__Instruction__: Can you turn every one of the lines below into a Markdown table with the columns "No." and "Line", one row per line, skipping blank lines and leaving out the pictures?

Word and element locating data:
##############################

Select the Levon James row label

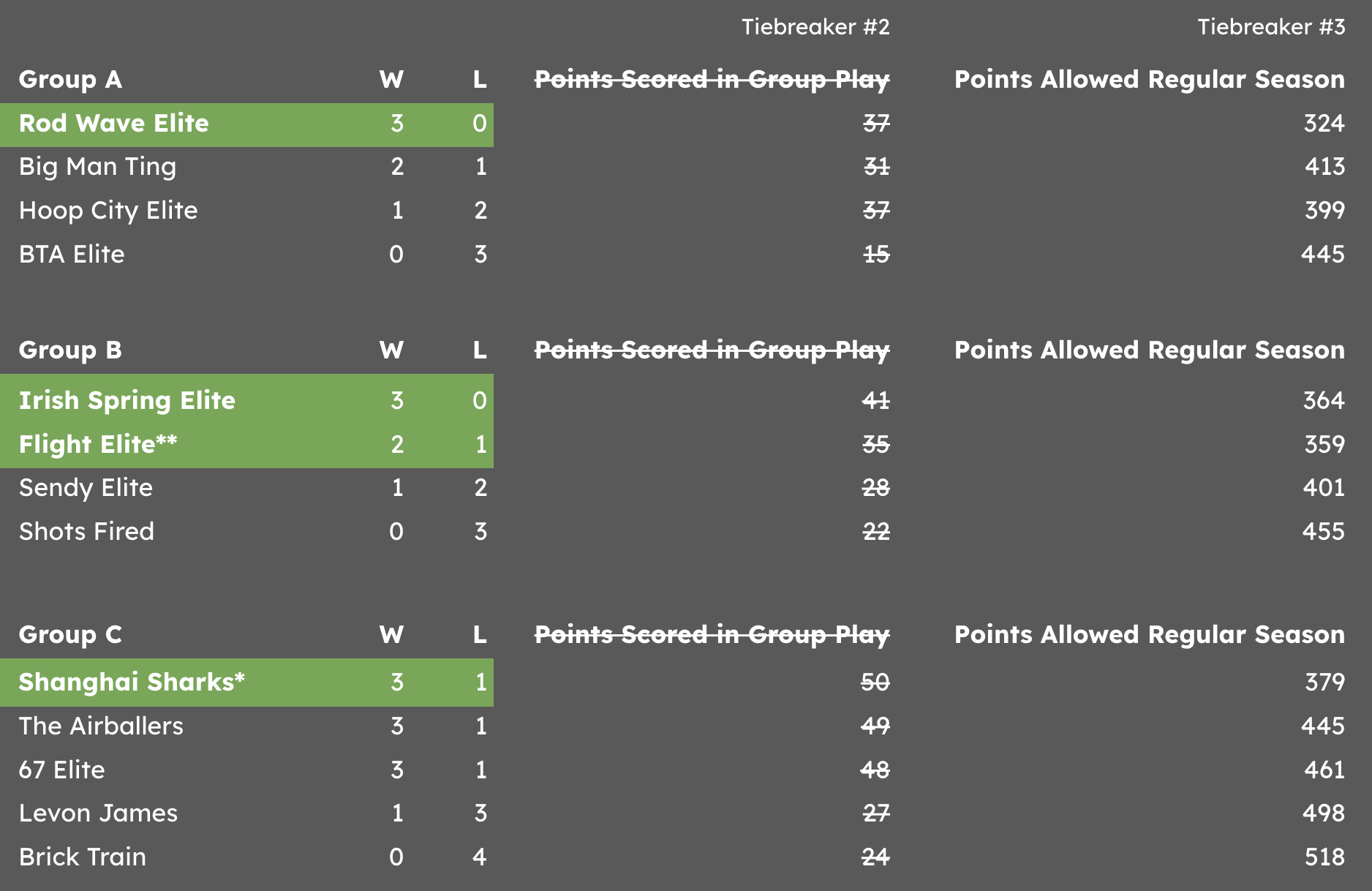pyautogui.click(x=98, y=813)
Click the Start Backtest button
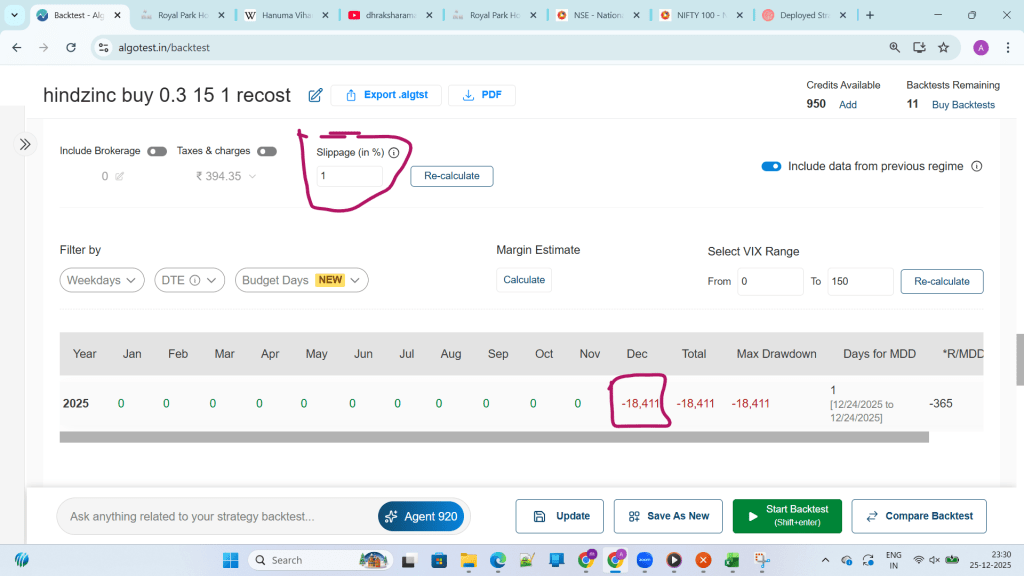The image size is (1024, 576). tap(787, 516)
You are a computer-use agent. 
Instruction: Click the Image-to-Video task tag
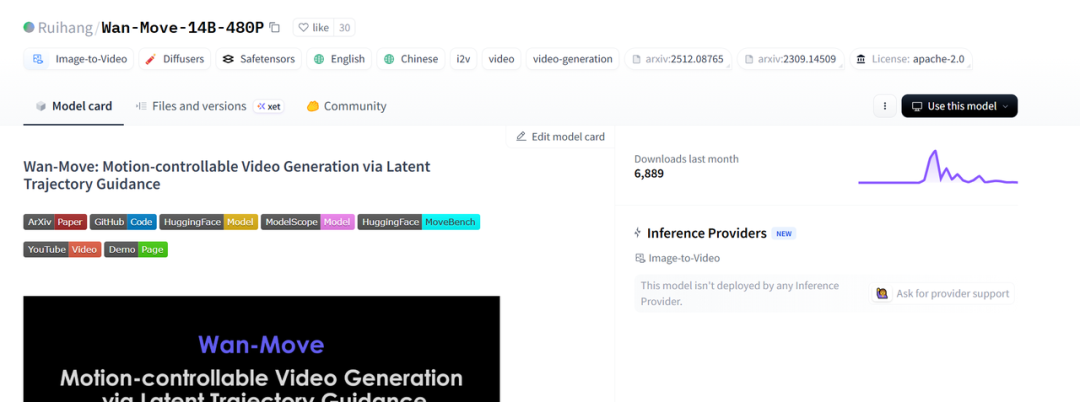tap(80, 59)
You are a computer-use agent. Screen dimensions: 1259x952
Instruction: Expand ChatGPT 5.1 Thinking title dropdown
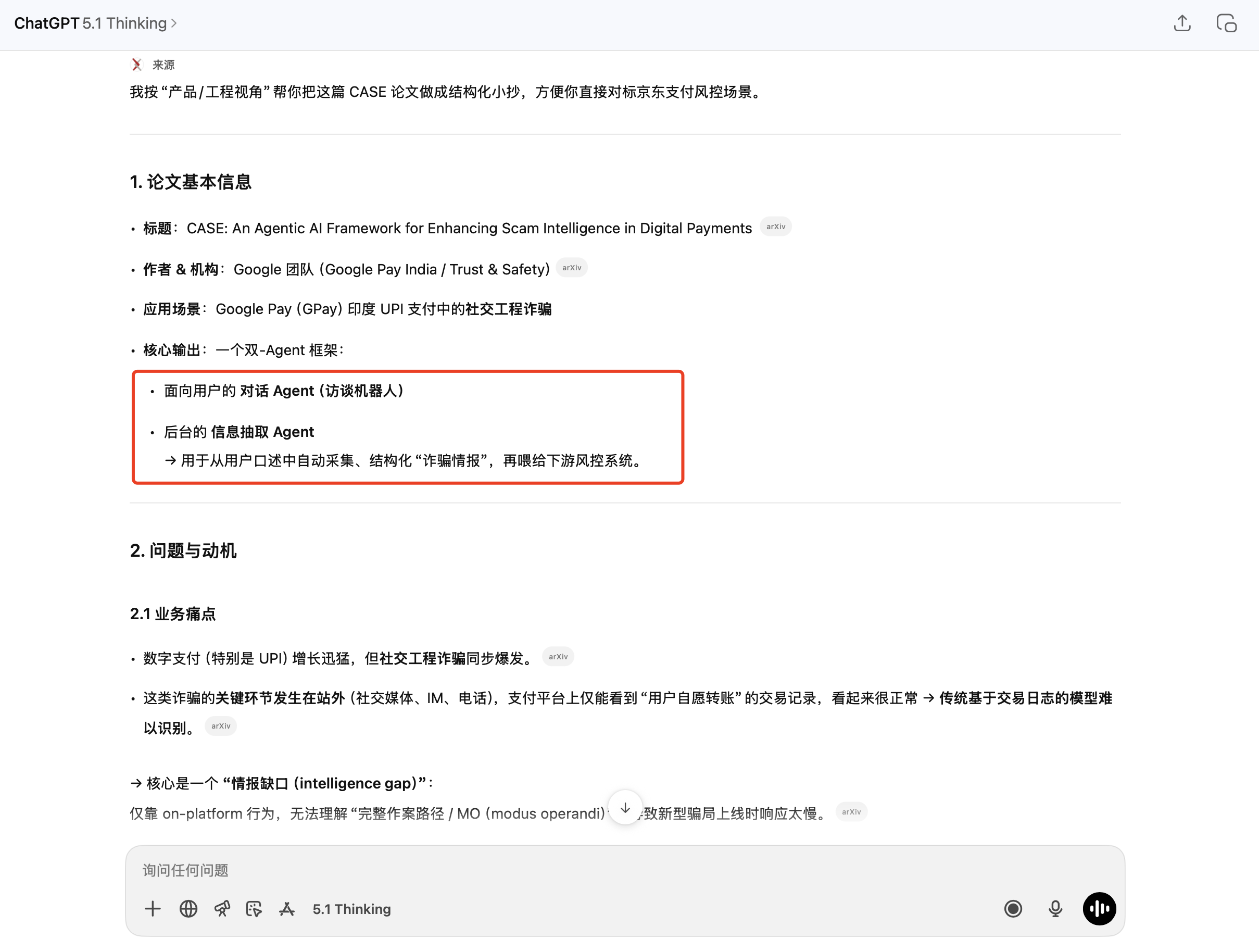[x=96, y=23]
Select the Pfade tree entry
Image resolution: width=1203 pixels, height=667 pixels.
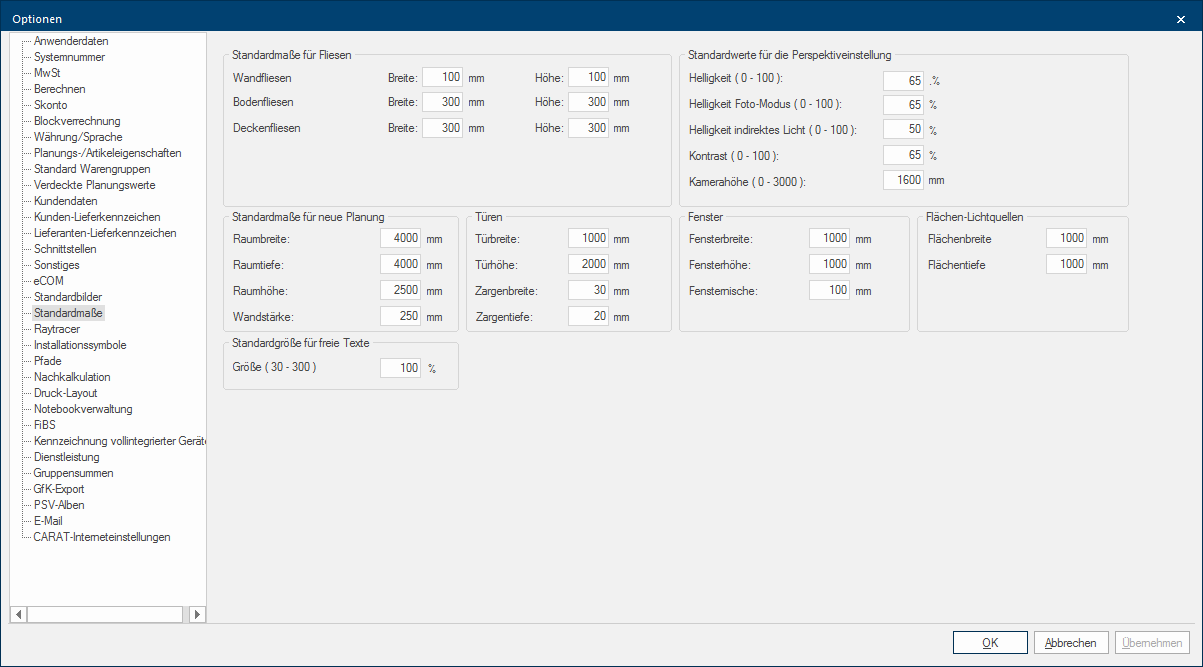[x=48, y=361]
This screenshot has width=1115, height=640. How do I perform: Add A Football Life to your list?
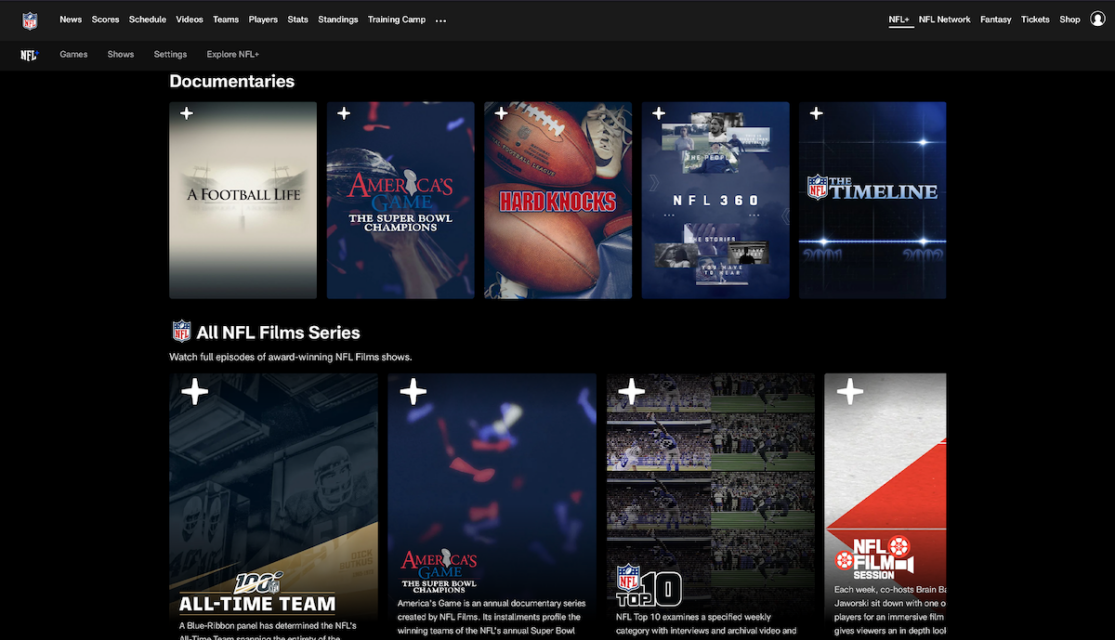tap(185, 114)
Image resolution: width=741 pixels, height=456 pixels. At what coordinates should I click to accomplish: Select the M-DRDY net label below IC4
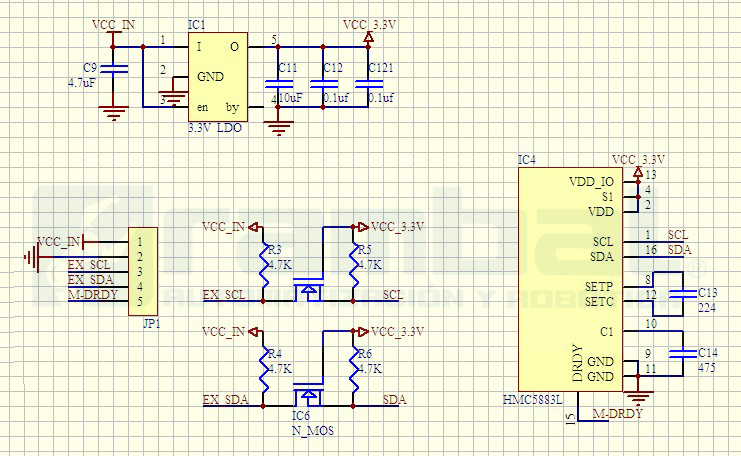615,413
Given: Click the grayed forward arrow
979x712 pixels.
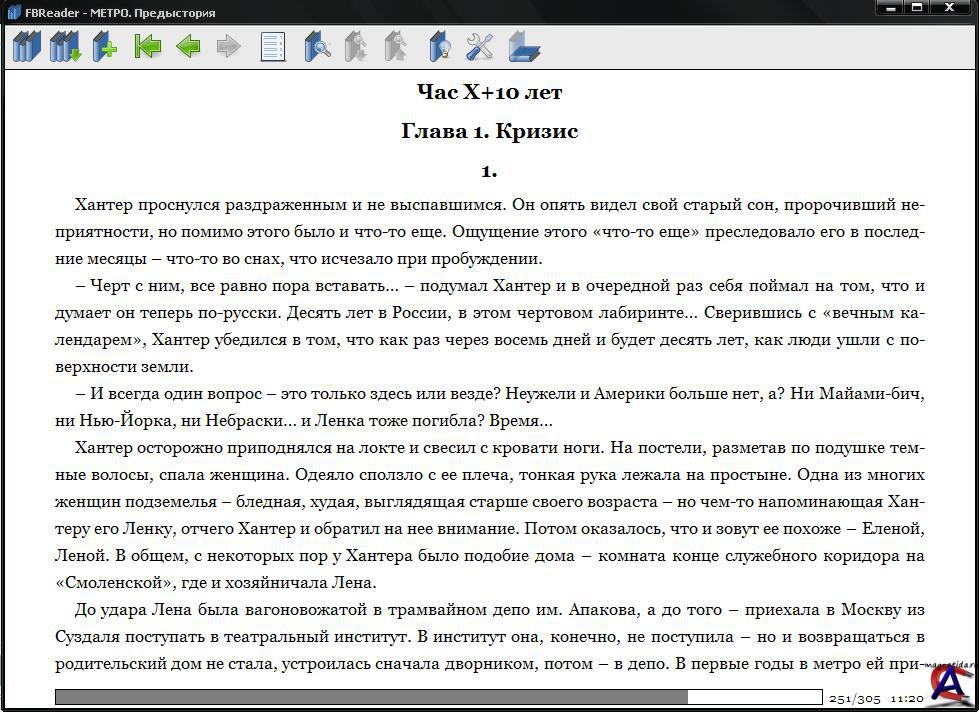Looking at the screenshot, I should tap(229, 47).
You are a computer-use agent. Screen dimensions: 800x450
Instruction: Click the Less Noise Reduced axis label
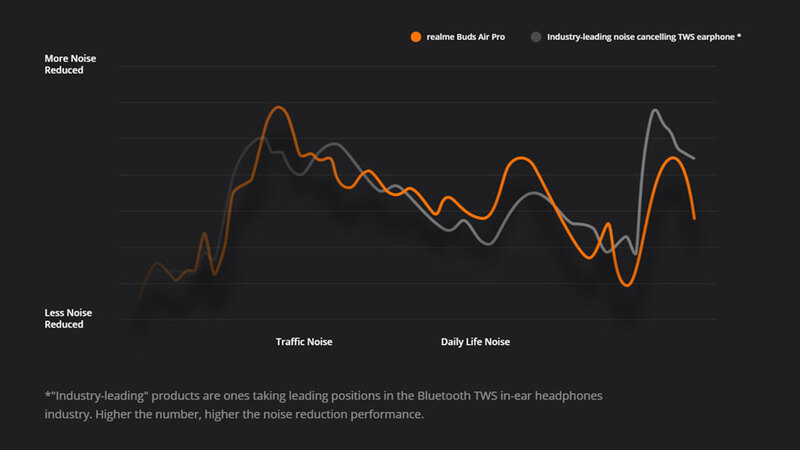point(68,318)
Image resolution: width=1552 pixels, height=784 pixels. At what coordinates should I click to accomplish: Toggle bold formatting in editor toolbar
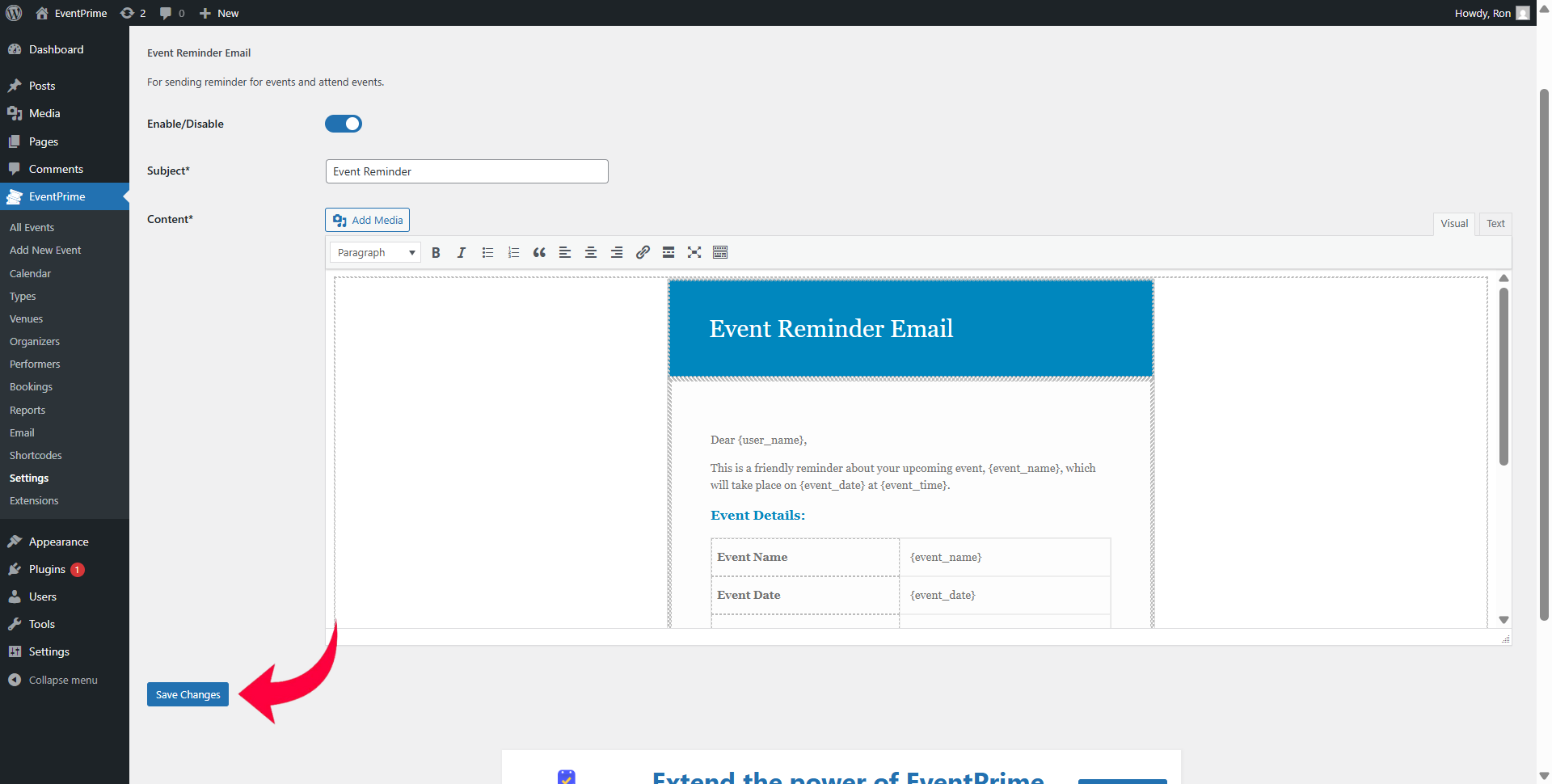tap(436, 252)
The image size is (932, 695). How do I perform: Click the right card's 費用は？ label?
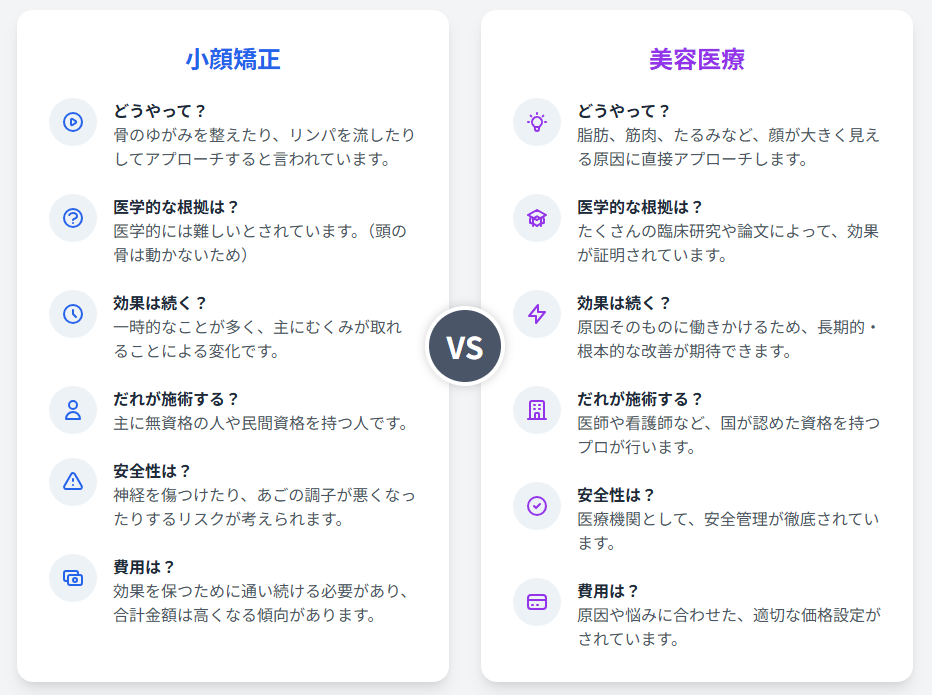tap(608, 590)
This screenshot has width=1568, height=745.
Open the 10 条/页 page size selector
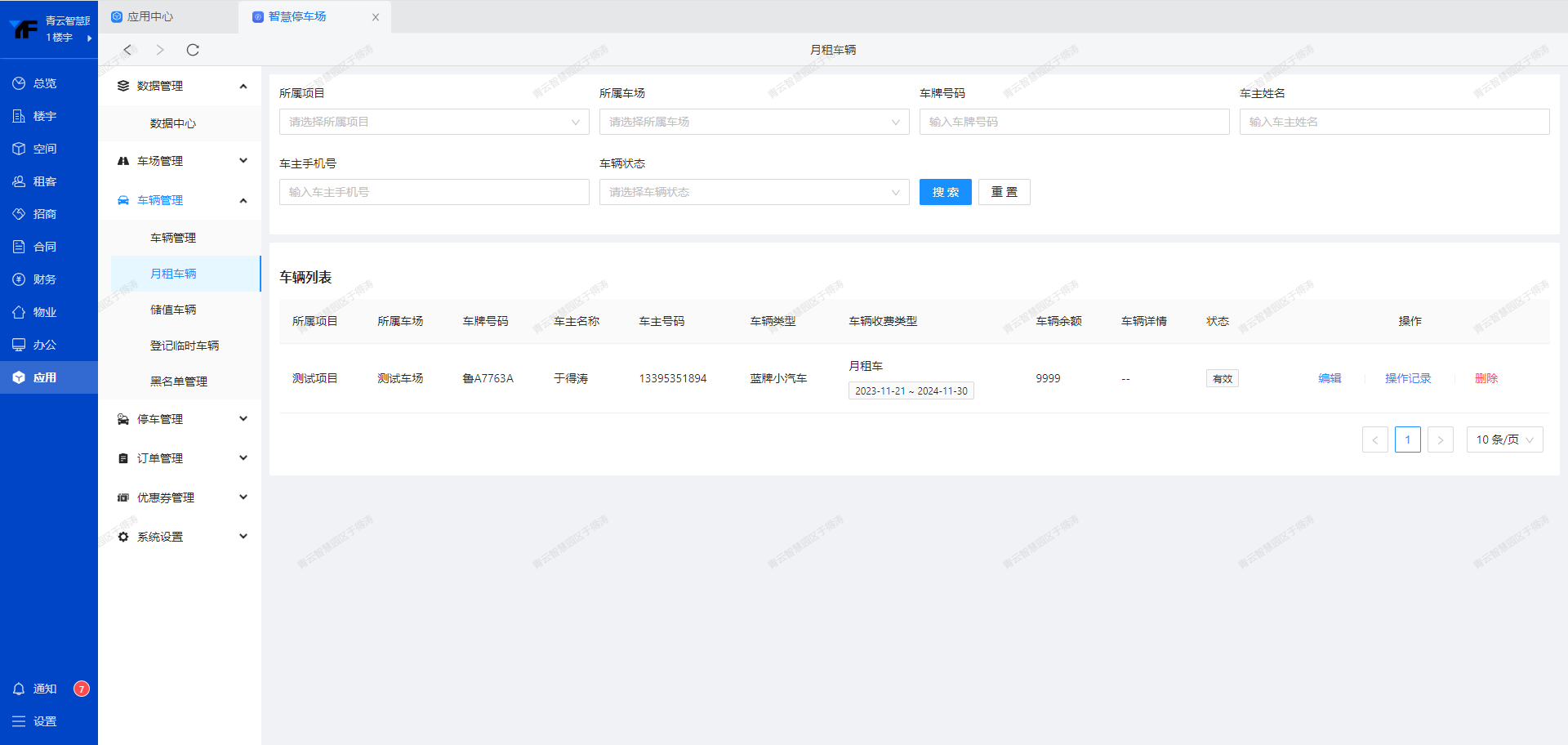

##############################

__Expected output__:
| No. | Line |
|---|---|
| 1 | Select the Levon James row label |
| 2 | pyautogui.click(x=98, y=813) |
| 3 | Click the Start Backtest button |
| 4 | The image size is (1024, 576). tap(787, 516) |
| 5 | You are a computer-use agent.  |
| 6 | Instruction: Click the Image-to-Video task tag |
| 7 | tap(80, 59) |
| 8 | You are a computer-use agent. Screen dimensions: 1259x952 |
| 9 | Instruction: Expand ChatGPT 5.1 Thinking title dropdown |
| 10 | [x=96, y=23] |
| 11 | Select the Pfade tree entry |
| 12 | Image resolution: width=1203 pixels, height=667 pixels. |
| 13 | [x=48, y=361] |
| 14 | This screenshot has width=1115, height=640. How do I perform: Add A Football Life to your list? |
| 15 | tap(185, 114) |
| 16 | Image resolution: width=741 pixels, height=456 pixels. At what coordinates should I click to accomplish: Select the M-DRDY net label below IC4 |
| 17 | 615,413 |
| 18 | Given: Click the grayed forward arrow |
| 19 | 979x712 pixels. |
| 20 | Looking at the screenshot, I should tap(229, 47). |
| 21 | You are a computer-use agent. Screen dimensions: 800x450 |
| 22 | Instruction: Click the Less Noise Reduced axis label |
| 23 | point(68,318) |
| 24 | Image resolution: width=1552 pixels, height=784 pixels. At what coordinates should I click to accomplish: Toggle bold formatting in editor toolbar |
| 25 | tap(436, 252) |
| 26 | The image size is (932, 695). How do I perform: Click the right card's 費用は？ label? |
| 27 | tap(608, 590) |
| 28 | This screenshot has width=1568, height=745. |
| 29 | Open the 10 条/页 page size selector |